Gastrulation defects from over-expression of Xclaudin 1. (A) Injection of Xclaudin 1 mRNA 500 pg/embryo (n = 63) into designated blastomeres at 8-cell stage resulted in embryos with dorsally bent trunk and shorter or short anteroposterior axis in a dose-dependent manner. (B) Injection of Xclaudin 1 mRNA (500 pg/embryo) at four blastomeres of dorsal (n = 70), ventral (n = 65), animal (n = 68) or vegetal side (n = 65) of 8-cell stage embryos. The embryos were observed and analyzed at stage 23. (C) Morphology of embryos injected with various doses of Xclaudin 1 mRNA (250 pg/embryo (n = 58), 500 pg/embryo (n = 63) or 1 ng/embryo (n = 60)) and un-injected embryos (n = 67) was analyzed according to category of phenotypes.
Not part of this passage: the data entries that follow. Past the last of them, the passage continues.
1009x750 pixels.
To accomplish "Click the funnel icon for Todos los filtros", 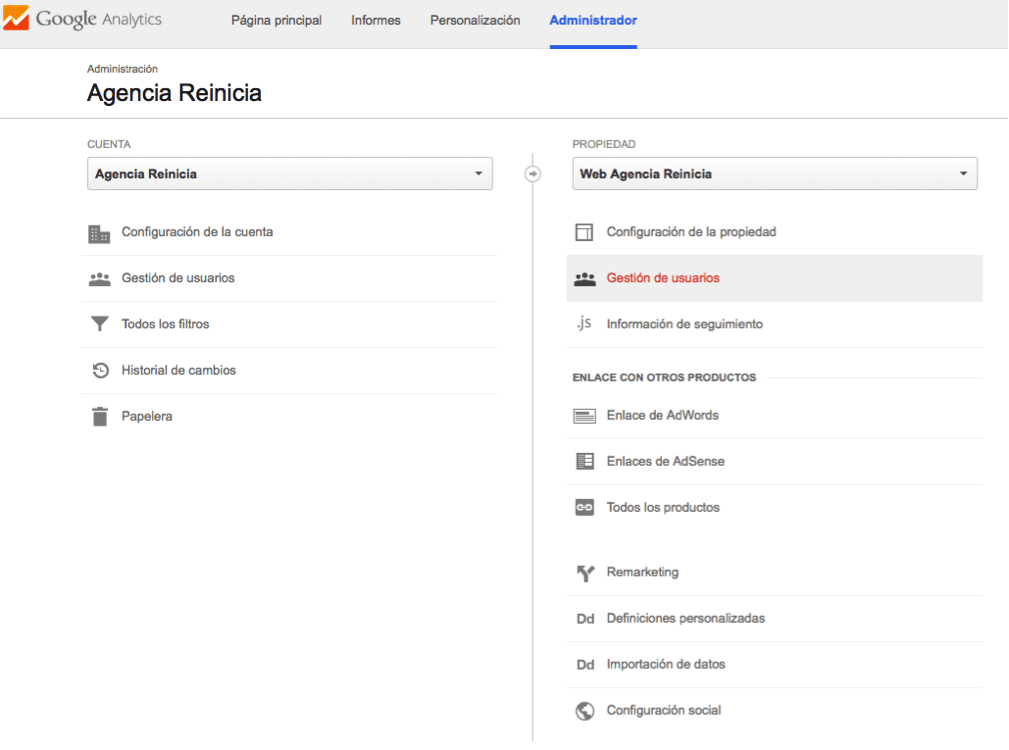I will [99, 325].
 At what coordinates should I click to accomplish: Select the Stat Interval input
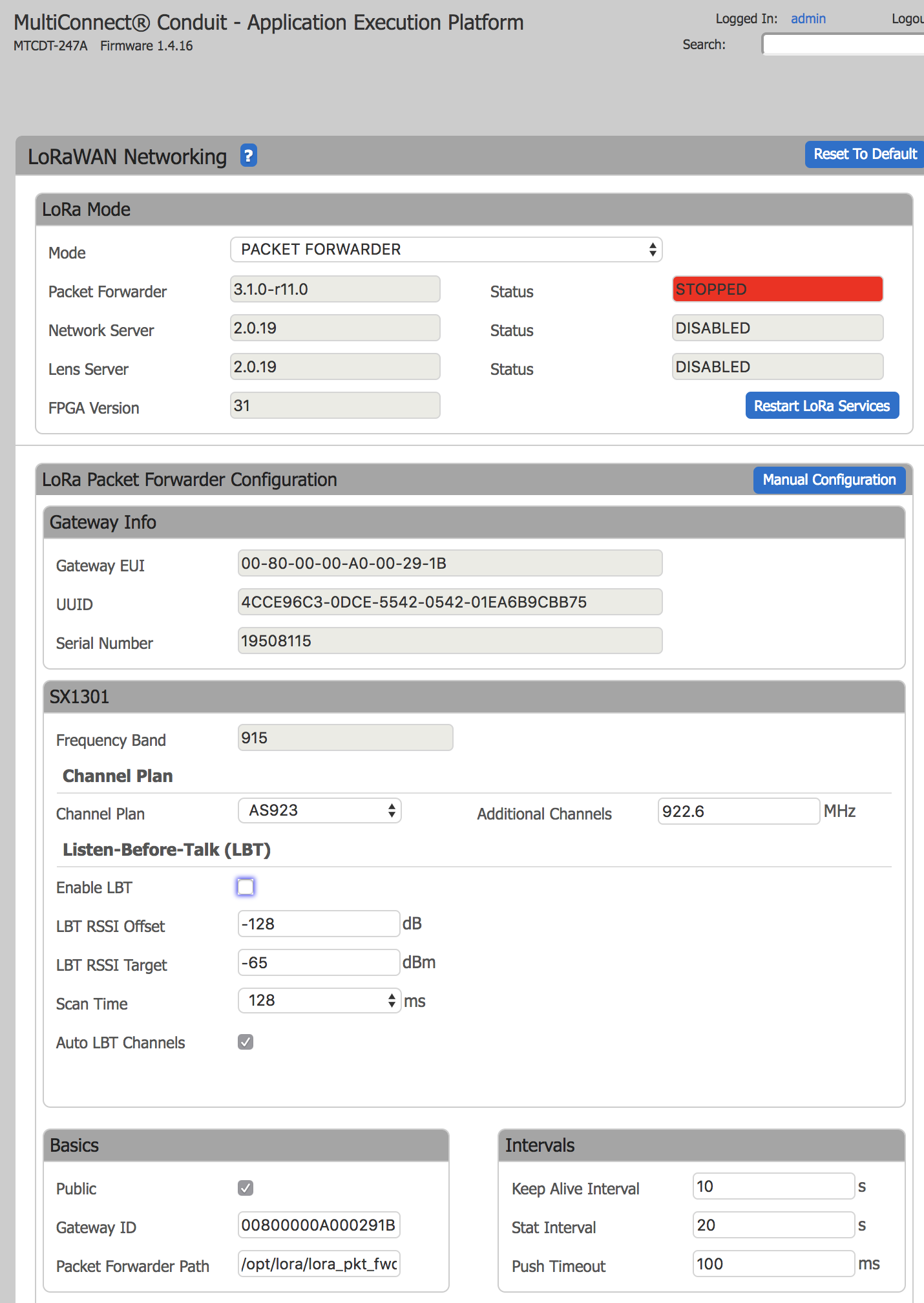click(x=773, y=1225)
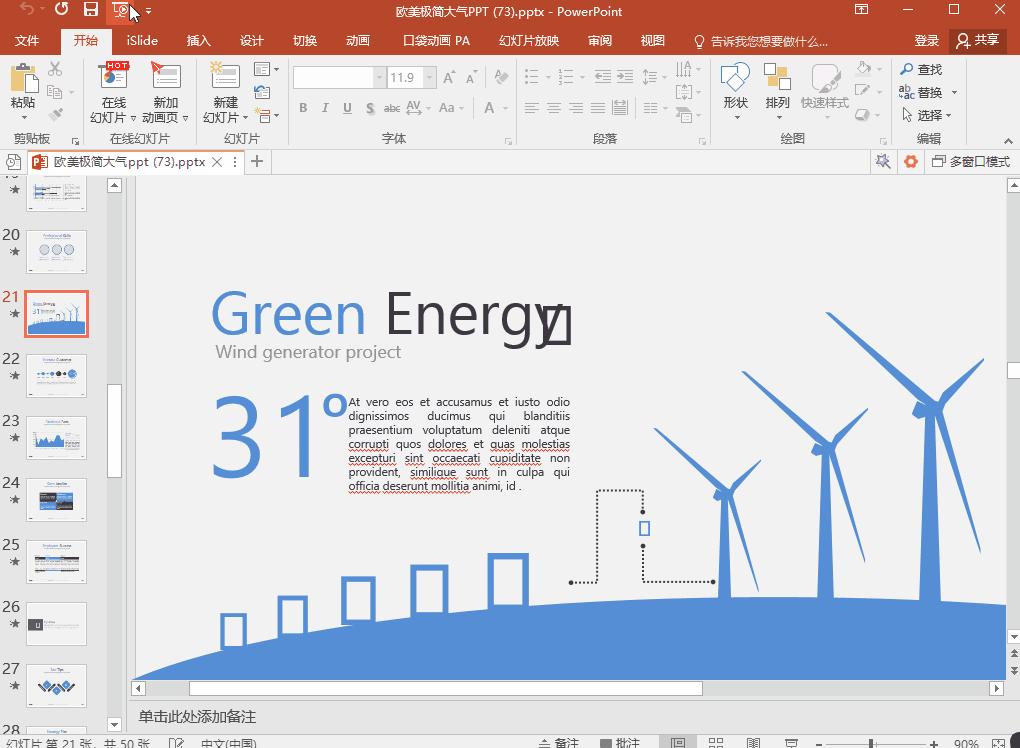Open Online Slides (在线幻灯片) with HOT badge

click(113, 78)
Numbers of embryos represents the percentage of embryos with normal morphology (open bar), a short (slanting line bar), shorter (gray solid bar), anteroposterior and dorsally curved trunk axis (black solid bar) out of total embryos examined.
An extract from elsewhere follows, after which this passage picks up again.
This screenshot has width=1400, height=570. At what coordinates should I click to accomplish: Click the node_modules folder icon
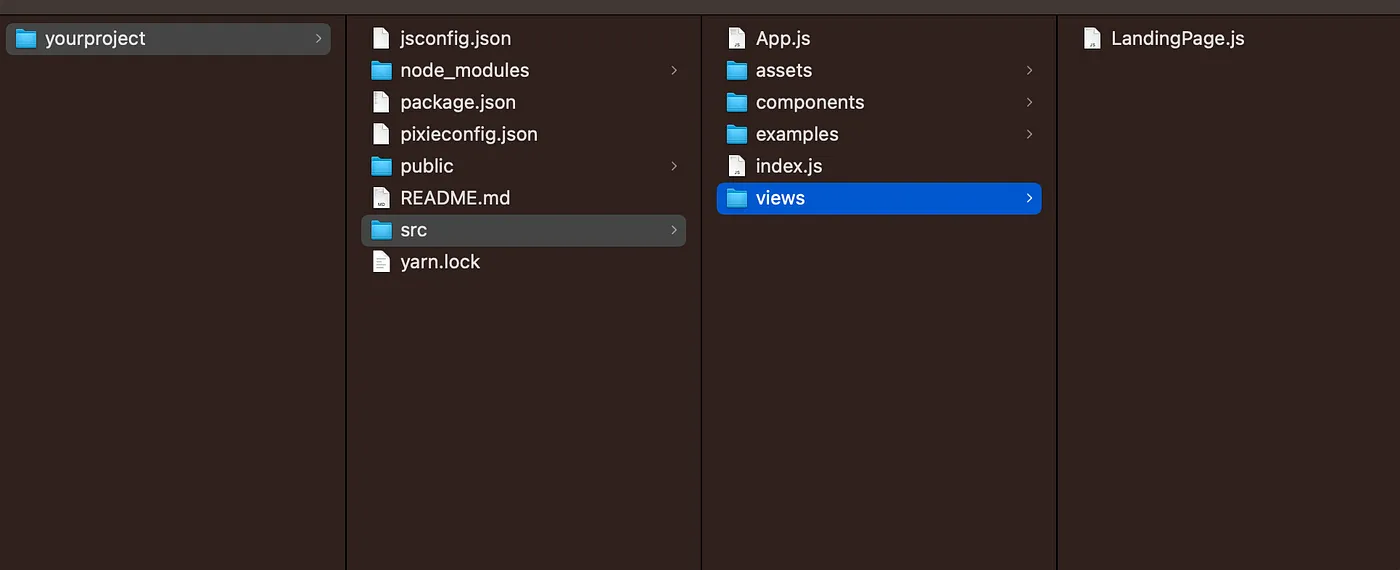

Gastrulation defects from inhibition of Xclaudin 1. (A) Verification of Xclaudin 1 MO in translation blocking efficiency by using Western blotting co-injection of Xclaudin 1 MO (20 ng) completely blocked the translation of co-injected Xclaudin 1 mRNA (500 pg/embryo) that bears MO-targeted 5′-UTR sequence, but not the one that misses MO-targeted sequence (500 pg/embryo) but bears only the whole coding region. Animal cap explant lysates from early gastrula stages following 2-cell stage injection at animal pole region were used for immunoblot (IB) analysis with anti-myc antibodies. β-Actin served as a loading control. (B) Four blastomeres at 8-cell stage embryos were injected at the dorso-animal blastomeres with Xclaudin 1 MO (20 ng). Unlike control embryos injected with control MO embryos (n = 70), embryos injected with Xclaudin 1 MO (n = 65) displayed slightly opened neural folds, dorsally bending trunk and shortened axis. These phenotypes were rescued by co-injection of Xclaudin 1 mRNA (ORF Xclaudin 1-myc) and MO (n = 67). (C) Gastrulation defects caused by Xclaudin 1 MO were rescued distinctively by the co-injection of Xclaudin 1 mRNA. The number of rescued embryos was increased when 20 pg of Xclaudin mRNA (n = 58) was injected from that with 10 pg (n = 54). Graph of numbers of embryos, which showed normal embryo (open bar), a short (slanting line bar), shorter (gray solid bar) anteroposterior and dorsally bending trunk axis (black solid bar) in injection of Xclaudin 1 mRNAs. (D) Xclaudin 1 knockdown retarded blastopore closure (n = 72). Frames from a representative time-lapse sequence showed that blastopore closure was delayed in either Xclaudin 1 MO (20 ng)- or mRNA-injected embryos until sibling control embryos reach equivalent midgastrula stage 13.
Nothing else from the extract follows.